Collected data entries:
--- START ---
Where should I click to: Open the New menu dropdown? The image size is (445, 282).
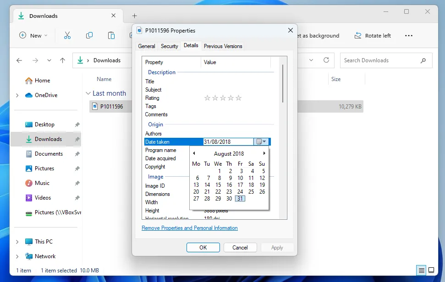point(33,35)
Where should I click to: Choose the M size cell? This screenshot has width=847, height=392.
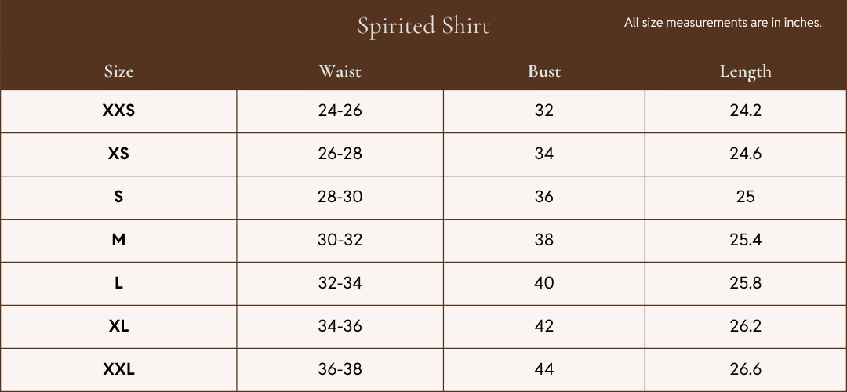(119, 240)
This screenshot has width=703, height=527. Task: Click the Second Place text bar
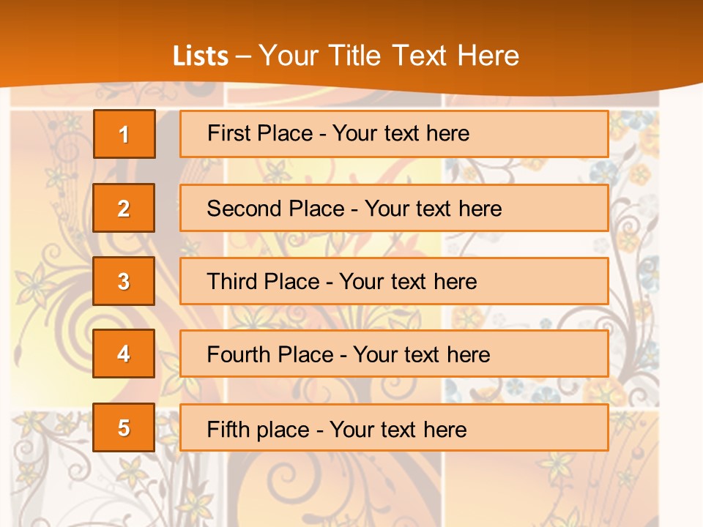pos(394,208)
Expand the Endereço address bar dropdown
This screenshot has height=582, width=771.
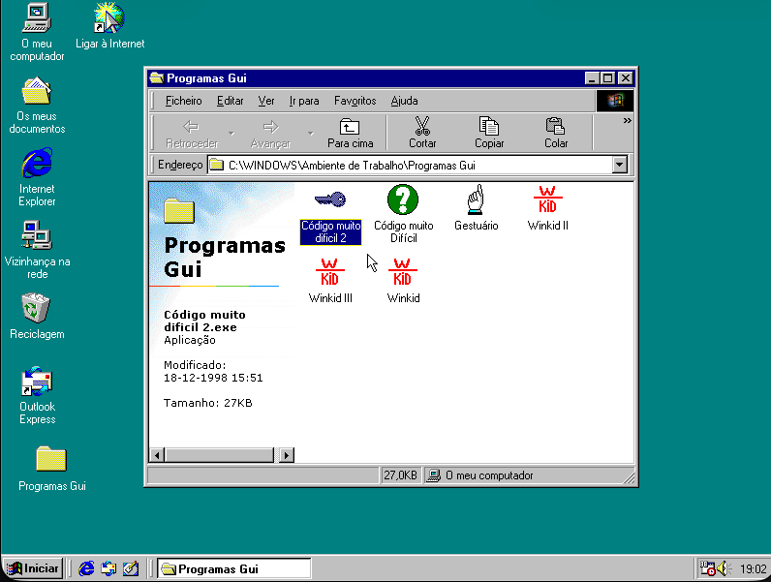tap(620, 166)
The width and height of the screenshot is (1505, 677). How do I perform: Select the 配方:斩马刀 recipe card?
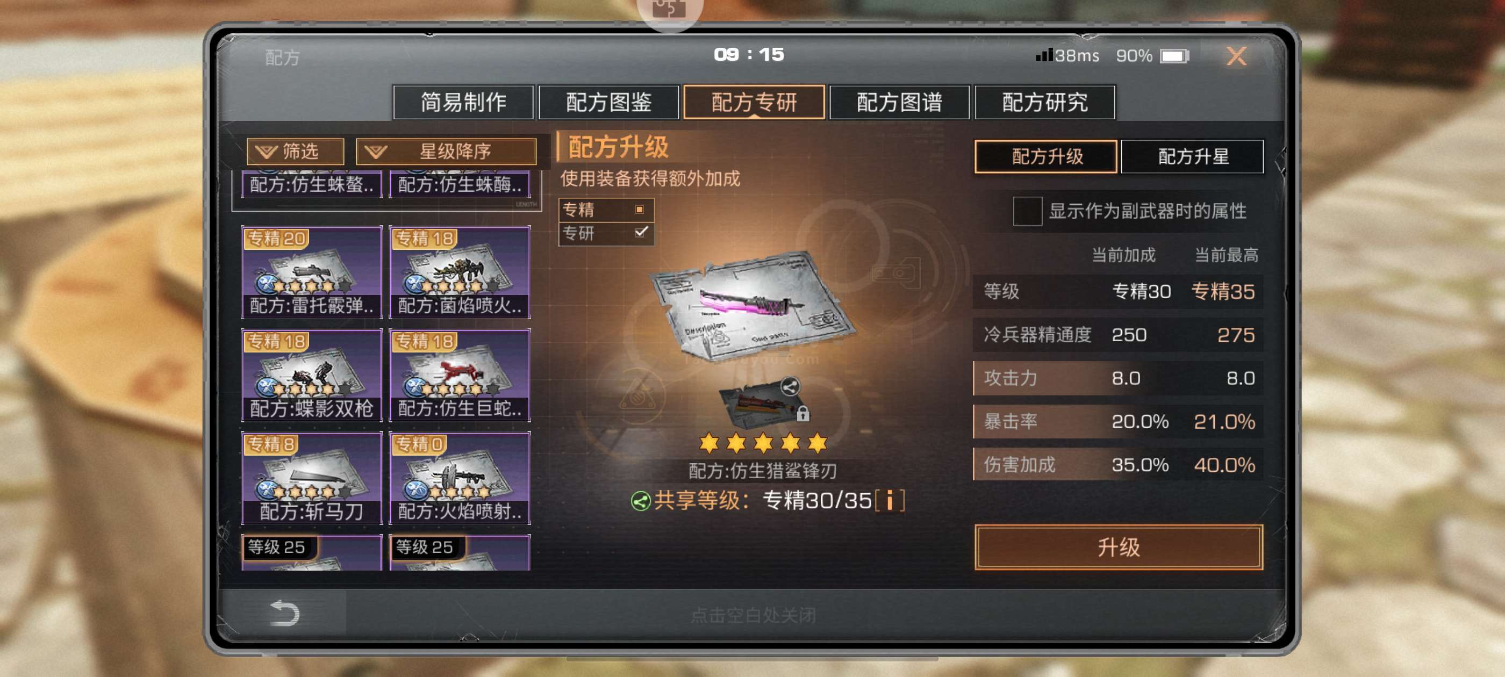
--- END ---
From the line that contains "Expand the Endereço address bar dropdown" down to the final line of the entries above, please copy each line exactly, excluding pictures.

**Solved exercise**
Expand the Endereço address bar dropdown
This screenshot has height=582, width=771.
tap(620, 166)
The width and height of the screenshot is (1505, 677). How do I perform: Select the 配方:斩马刀 recipe card?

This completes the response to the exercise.